When clients ask this question, it is typically because they want to review the historical logs to research an issue. Unfortunately, by default, GP does not log security events or user activity, so the answer is usually that such data does not exist.

However, for those clients (and diligent consultants) who are aware of the possible need for such logs, now is the time to consider the Dynamics GP Activity Tracking feature to determine if it should be enabled.

Dynamics GP Activity Tracking has three windows:

1) Activity Tracking Setup
2) Activity Tracking Inquiry
3) Remove Activity Tracking Detail

Before I discuss the details, let's discuss what Dynamics GP Activity Tracking can, and cannot, provide.

Activity Tracking can provide basic logging of basic Dynamics GP security events. A user logged in successfully, or unsuccessfully. A user opened a window. A user logged off.

It can also track when a window was successfully opened, or when a user failed to open a window. And also when a user creates, modifies, or deletes a master record or transaction, or even when a user prints a report. And finally, the tracking can tell you when a user posted a specific type of batch.

On the surface, this sounds pretty nice, and sounds fairly comprehensive. However, before you go and turn on all sorts of Activity Tracking, you will want to ask yourself a few questions.
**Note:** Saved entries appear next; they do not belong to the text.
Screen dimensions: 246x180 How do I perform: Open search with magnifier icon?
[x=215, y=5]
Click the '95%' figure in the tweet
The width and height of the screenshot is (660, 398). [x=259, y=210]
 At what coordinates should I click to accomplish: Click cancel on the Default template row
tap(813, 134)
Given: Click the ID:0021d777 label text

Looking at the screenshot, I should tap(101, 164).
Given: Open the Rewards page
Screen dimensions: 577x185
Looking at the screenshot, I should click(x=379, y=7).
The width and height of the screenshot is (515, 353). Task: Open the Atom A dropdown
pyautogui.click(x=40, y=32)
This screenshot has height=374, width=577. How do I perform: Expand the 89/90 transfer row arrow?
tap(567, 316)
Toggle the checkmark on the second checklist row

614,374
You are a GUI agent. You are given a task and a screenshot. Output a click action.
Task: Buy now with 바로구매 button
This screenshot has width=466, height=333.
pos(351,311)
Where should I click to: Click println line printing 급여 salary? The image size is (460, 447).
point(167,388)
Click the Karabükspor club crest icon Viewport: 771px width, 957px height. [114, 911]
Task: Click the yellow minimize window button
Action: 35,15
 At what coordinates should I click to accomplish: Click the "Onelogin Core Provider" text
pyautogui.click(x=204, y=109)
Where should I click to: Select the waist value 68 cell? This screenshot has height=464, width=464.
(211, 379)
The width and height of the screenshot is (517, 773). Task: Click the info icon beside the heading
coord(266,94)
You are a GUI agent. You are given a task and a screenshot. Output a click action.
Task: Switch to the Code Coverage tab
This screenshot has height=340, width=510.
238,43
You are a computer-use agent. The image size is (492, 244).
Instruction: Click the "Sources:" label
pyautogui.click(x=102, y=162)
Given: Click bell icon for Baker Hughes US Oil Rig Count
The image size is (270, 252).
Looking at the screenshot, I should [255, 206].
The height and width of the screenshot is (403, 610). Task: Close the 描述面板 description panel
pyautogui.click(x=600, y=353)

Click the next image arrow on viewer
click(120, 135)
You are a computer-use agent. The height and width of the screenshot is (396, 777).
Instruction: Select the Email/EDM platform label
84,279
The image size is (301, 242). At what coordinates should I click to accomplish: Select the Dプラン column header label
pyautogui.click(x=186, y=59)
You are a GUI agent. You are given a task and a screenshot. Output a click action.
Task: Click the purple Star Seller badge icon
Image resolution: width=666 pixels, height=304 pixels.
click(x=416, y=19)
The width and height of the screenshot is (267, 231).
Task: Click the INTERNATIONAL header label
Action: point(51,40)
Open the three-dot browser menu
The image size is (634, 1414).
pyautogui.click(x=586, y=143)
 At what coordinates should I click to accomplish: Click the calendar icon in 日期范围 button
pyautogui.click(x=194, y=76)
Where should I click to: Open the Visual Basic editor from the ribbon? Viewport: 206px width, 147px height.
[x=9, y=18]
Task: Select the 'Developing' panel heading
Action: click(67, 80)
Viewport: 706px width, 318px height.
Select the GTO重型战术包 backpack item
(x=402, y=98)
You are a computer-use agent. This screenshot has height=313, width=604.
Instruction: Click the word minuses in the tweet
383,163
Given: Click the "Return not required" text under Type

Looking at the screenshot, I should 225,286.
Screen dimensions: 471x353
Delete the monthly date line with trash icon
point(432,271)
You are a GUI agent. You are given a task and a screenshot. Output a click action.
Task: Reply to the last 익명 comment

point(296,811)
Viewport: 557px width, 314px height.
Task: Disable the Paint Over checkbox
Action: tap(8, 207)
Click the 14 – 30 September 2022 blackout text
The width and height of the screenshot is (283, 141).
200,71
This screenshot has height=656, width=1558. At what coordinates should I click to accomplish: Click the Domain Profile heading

1) Why do you want to turn on activity tracking? Do you have a specific reason or scenario that the tracking will help address?

2) If you enable tracking, does the data collected specifically answer the questions that you will have?

3) How much effort are you willing to dedicate to managing and analyzing the tracking information?

I mention these because of a client request that I received several years ago. "Steve, we want to know when Sally came into work, how long she worked, what she did, and whether she was goofing off at work."

Dynamics GP will NOT answer any of these questions. If Sally came into work at 8am but did not login to GP until 10am, the login event won't necessarily be meaningful. If she entered some transactions but then had phone calls and meetings and paperwork outside of GP for several hours, the lack of activity in GP isn't meaningful either. And finally, even if you could see a log of everything she did in GP during the day, are you really going to sift through hundreds or thousands of records to understand what work or how much work she did during the day?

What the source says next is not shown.